*** Block opens ***
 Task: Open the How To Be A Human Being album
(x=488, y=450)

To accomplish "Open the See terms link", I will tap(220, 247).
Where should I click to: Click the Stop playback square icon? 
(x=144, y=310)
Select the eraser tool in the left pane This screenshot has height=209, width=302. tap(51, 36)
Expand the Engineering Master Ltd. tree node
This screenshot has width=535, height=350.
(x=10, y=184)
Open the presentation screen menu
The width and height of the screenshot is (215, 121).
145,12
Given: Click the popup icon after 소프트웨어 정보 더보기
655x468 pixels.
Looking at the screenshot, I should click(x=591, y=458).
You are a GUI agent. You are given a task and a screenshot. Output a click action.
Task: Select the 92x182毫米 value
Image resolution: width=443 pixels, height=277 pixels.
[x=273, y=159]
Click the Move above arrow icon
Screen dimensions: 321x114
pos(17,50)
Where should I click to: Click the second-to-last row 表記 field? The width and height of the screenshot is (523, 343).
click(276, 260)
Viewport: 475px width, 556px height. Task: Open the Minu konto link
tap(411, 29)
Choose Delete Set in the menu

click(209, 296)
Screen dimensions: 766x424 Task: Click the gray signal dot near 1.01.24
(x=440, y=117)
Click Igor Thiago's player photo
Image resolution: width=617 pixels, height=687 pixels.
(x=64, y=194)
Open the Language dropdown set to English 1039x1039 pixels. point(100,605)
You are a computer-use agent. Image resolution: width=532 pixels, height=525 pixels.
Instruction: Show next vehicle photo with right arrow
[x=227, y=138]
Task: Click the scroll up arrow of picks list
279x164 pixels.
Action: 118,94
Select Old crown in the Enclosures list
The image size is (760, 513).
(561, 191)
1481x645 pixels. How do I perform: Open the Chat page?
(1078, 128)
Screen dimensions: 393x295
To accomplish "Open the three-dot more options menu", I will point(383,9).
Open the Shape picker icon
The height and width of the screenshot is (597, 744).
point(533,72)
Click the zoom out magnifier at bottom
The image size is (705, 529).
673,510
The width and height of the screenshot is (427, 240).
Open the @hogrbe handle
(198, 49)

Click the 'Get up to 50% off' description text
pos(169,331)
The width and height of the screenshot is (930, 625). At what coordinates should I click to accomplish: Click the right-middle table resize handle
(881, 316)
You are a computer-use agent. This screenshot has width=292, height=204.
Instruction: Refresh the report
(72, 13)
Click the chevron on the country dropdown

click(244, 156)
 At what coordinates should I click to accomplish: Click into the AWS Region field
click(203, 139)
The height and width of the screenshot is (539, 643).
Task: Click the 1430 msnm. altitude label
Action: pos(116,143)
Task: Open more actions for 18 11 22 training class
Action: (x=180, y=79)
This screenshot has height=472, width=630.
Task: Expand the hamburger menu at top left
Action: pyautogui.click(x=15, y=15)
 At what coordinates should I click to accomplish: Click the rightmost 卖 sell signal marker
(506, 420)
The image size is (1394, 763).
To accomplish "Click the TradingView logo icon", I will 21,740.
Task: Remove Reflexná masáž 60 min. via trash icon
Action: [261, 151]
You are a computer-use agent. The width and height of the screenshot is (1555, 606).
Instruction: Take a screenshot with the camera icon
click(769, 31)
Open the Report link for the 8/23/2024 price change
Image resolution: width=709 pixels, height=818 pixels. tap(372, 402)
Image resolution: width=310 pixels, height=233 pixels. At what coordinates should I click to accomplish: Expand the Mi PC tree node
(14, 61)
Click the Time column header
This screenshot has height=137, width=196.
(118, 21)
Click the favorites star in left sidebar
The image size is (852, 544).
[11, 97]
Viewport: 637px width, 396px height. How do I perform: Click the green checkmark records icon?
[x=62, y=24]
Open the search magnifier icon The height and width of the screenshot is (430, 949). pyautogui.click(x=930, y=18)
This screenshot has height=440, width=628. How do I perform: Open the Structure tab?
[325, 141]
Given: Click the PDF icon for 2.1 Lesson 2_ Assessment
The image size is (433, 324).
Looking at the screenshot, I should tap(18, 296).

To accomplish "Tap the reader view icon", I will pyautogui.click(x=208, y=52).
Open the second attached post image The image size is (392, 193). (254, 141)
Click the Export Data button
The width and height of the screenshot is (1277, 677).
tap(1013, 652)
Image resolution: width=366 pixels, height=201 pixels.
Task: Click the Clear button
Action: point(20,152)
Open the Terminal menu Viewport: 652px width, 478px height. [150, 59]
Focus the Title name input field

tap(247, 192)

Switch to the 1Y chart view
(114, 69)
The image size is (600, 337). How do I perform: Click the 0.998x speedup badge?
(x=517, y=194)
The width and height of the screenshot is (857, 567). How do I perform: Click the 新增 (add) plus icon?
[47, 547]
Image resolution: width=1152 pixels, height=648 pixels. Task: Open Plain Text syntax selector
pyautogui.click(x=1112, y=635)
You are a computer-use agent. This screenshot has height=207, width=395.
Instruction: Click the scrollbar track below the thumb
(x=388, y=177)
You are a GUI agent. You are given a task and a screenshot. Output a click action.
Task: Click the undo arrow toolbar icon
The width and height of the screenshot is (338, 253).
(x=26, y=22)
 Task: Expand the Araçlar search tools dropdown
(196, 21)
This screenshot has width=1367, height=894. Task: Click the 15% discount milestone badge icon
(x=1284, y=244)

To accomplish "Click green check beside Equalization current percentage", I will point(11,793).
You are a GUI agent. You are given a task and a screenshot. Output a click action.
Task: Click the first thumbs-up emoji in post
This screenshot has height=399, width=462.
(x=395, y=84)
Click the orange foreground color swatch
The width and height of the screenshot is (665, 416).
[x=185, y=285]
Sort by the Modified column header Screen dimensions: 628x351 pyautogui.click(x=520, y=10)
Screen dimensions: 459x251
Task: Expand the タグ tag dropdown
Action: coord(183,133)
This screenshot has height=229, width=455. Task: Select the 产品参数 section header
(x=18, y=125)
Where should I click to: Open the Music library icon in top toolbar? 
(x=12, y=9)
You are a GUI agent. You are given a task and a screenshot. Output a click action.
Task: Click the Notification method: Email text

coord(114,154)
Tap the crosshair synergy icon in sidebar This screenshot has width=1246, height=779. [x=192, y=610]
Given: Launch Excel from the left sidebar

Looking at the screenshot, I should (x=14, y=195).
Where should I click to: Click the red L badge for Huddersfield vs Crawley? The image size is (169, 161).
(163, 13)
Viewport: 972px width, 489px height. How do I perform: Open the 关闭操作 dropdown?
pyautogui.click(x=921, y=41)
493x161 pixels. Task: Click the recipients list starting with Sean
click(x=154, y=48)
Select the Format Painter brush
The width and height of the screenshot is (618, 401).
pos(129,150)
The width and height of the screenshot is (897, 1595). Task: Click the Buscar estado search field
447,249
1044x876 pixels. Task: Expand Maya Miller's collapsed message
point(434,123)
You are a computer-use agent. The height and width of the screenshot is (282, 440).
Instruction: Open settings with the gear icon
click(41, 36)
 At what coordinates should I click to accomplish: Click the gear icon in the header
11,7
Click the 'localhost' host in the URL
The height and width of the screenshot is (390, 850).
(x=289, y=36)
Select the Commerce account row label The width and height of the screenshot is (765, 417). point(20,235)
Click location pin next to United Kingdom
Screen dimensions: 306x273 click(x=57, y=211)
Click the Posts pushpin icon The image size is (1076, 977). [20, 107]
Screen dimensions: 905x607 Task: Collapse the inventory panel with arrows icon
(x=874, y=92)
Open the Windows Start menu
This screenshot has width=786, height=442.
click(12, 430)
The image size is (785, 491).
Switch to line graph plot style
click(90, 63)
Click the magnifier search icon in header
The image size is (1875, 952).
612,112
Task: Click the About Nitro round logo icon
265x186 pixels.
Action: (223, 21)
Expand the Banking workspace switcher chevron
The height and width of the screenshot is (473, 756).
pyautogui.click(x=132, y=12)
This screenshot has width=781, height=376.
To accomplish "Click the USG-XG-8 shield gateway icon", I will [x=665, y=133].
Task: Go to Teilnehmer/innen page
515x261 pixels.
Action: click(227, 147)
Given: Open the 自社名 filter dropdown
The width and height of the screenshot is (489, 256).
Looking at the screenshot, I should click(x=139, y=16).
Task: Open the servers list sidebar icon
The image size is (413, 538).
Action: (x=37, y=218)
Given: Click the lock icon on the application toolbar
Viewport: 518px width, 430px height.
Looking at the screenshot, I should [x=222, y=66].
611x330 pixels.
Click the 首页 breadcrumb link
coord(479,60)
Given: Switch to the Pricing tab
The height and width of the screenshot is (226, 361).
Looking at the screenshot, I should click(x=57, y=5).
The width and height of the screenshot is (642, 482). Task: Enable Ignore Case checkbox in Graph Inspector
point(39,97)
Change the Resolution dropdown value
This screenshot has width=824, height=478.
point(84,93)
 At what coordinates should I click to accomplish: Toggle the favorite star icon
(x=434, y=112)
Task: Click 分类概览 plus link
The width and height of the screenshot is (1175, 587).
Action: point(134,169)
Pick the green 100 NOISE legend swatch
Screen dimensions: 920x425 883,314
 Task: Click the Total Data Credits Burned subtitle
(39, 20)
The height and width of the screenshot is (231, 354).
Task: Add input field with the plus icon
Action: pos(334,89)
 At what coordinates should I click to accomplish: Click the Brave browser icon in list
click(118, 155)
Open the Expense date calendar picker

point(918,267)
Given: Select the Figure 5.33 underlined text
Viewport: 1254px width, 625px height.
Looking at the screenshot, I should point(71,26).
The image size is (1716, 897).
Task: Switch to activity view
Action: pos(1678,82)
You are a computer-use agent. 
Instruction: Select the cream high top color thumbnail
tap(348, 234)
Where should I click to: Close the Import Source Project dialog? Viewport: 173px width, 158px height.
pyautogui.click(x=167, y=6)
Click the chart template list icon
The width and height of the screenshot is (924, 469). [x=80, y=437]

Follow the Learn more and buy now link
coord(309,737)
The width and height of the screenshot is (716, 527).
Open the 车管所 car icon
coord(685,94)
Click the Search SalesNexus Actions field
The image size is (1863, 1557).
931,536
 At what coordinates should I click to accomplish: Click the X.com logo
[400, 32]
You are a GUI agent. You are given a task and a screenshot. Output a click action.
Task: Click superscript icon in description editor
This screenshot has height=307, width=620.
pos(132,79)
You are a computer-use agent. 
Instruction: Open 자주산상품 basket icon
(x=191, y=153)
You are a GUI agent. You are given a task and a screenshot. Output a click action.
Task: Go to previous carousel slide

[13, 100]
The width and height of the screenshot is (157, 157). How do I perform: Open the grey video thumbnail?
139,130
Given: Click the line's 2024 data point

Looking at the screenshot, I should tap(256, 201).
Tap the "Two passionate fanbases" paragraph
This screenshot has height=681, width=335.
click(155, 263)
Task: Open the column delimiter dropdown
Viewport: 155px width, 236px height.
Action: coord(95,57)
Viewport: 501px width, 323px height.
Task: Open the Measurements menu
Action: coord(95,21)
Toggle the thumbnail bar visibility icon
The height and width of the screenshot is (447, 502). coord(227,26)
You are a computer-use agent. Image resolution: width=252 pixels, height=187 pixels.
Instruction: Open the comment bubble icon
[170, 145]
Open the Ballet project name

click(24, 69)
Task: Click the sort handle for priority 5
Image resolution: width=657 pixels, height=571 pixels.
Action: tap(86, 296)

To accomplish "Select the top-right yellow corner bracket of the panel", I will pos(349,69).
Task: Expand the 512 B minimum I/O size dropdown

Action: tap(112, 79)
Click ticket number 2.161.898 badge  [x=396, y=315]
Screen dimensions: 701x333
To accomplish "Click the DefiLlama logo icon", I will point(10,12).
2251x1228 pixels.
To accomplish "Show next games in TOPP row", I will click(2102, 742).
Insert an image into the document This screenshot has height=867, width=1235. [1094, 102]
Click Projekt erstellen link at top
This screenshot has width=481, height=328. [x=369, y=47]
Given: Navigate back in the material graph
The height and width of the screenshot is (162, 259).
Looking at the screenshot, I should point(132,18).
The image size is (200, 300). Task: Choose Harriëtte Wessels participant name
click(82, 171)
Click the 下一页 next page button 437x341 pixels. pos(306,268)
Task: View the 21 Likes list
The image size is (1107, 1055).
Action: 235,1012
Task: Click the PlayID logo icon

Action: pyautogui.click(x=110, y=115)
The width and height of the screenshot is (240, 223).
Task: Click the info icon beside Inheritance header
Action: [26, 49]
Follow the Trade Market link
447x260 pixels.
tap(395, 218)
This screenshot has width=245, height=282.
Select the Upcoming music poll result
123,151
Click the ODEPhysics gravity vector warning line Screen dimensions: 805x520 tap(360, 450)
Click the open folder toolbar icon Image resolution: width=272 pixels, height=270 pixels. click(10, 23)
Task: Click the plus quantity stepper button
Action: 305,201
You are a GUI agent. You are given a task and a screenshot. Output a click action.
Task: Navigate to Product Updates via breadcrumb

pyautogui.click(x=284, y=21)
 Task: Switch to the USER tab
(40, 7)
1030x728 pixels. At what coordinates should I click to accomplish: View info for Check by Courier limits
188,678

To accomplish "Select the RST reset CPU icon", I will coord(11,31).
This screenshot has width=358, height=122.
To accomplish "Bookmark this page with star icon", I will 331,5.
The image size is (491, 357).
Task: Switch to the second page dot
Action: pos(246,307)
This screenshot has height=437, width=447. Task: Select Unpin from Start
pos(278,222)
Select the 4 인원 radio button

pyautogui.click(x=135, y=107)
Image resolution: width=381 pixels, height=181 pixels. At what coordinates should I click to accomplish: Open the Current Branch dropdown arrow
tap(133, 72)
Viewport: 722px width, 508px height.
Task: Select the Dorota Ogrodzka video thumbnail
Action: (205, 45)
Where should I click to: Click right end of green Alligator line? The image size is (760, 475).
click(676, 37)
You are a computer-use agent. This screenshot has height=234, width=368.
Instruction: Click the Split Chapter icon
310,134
*** Block closes ***
*PROBLEM TO WORK ON*. Retype the portion of the data above that starts on the line with "has height=207, width=395." and finishes on the line with "Task: Click the undo arrow toolbar icon", including both of those lines.

*WRITTEN ANSWER*.
You are a computer-use agent. This screenshot has height=207, width=395.
Instruction: Click the scrollbar track below the thumb
(x=388, y=177)
You are a GUI agent. You are given a task and a screenshot. Output a click action.
Task: Click the undo arrow toolbar icon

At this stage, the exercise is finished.